Ian hated Lip’s tendency to have ‘speed rounds’ of things. “Um...he’s good at video games, he’s not a picky eater, he likes this one thing I do with my-”

Lip cut him off. “Not sexual shit, come on.”

“Okay, shit, uh...his favorite color is black. He likes it when he play with his hair but whenever I mention it he pulls away. He’s good at pool. He has this one smile and I don’t see it unless it’s just us. Oh! His favorite band is Theory of a Deadman. And-”

Lip interrupted. “That’s way more than five. Show him you give a shit about him. And really, I’ve hated your old twink since he grabbed my junk thinkin’ it was yours.” 

“Yeah, yeah, I get it. Get rid of him.” Ian paused. “You’re more romantic than me. You always got a girl after you.”

“It’s an easy gig once you get the hang of it. Go be whatever the gay version of a lady’s man is. It’s only nine, I’m sure you can haul his ass out somewhere and make him swoon.”

Ian reached for his belt, on the hunt for a smoke. He paused, a smirk growing on his lips. “He stole my cigs.” That’s one thing Ian sure adored about Mickey. He really shouldn’t find it so endearing.

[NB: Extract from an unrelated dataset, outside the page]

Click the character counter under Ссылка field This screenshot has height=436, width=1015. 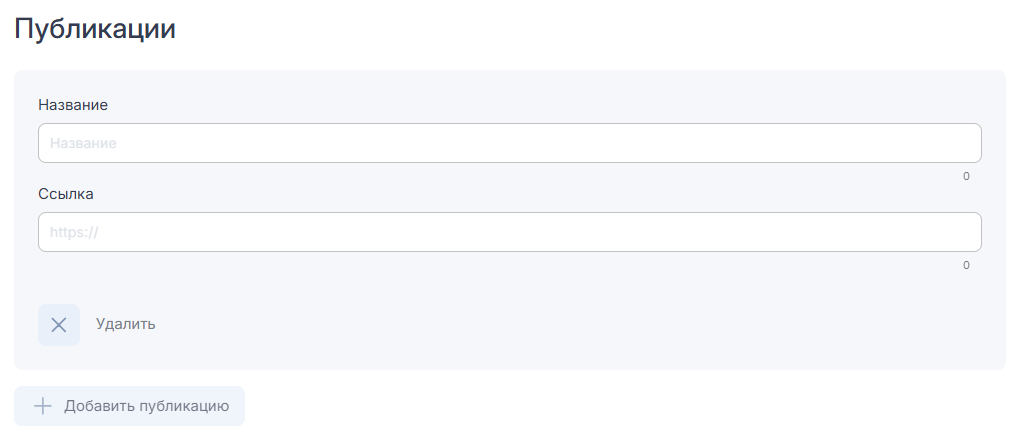click(x=966, y=265)
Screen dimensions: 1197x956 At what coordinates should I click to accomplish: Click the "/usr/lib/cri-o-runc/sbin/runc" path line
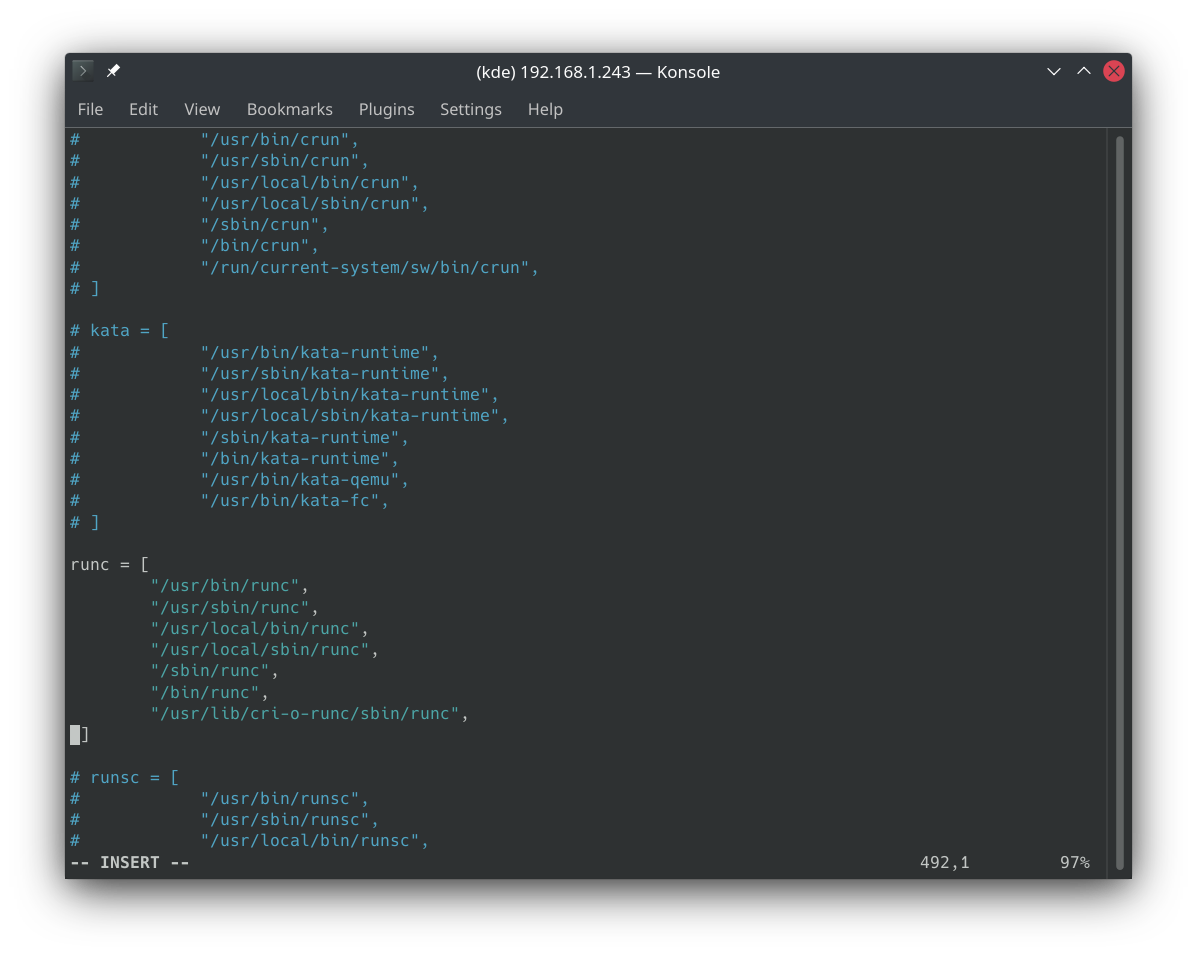tap(305, 713)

“Add klepto to the list of things you know about him.”

“Yeah. I told him to meet me behind the Alibi at ten. No guarantee, he was pissed at me when he left.” Ian really hoped this wasn’t a colossal screw up. He’d seen Mickey that mad before but the sting couldn’t really be iced over, no matter how many times it happened.

“Best of luck, soldier.” Lip sat up, patting Ian on the shoulder. He pulled on his coat and started to head out. 

“Where you off to?”

“Karen’s. And shower before you go meet up with Mickey. You got that sweaty suit smell.” 

“He might be into it.” Ian joked.

“Trust me, he won’t be.” Lip tossed him his mask and began his trek to Karen’s house.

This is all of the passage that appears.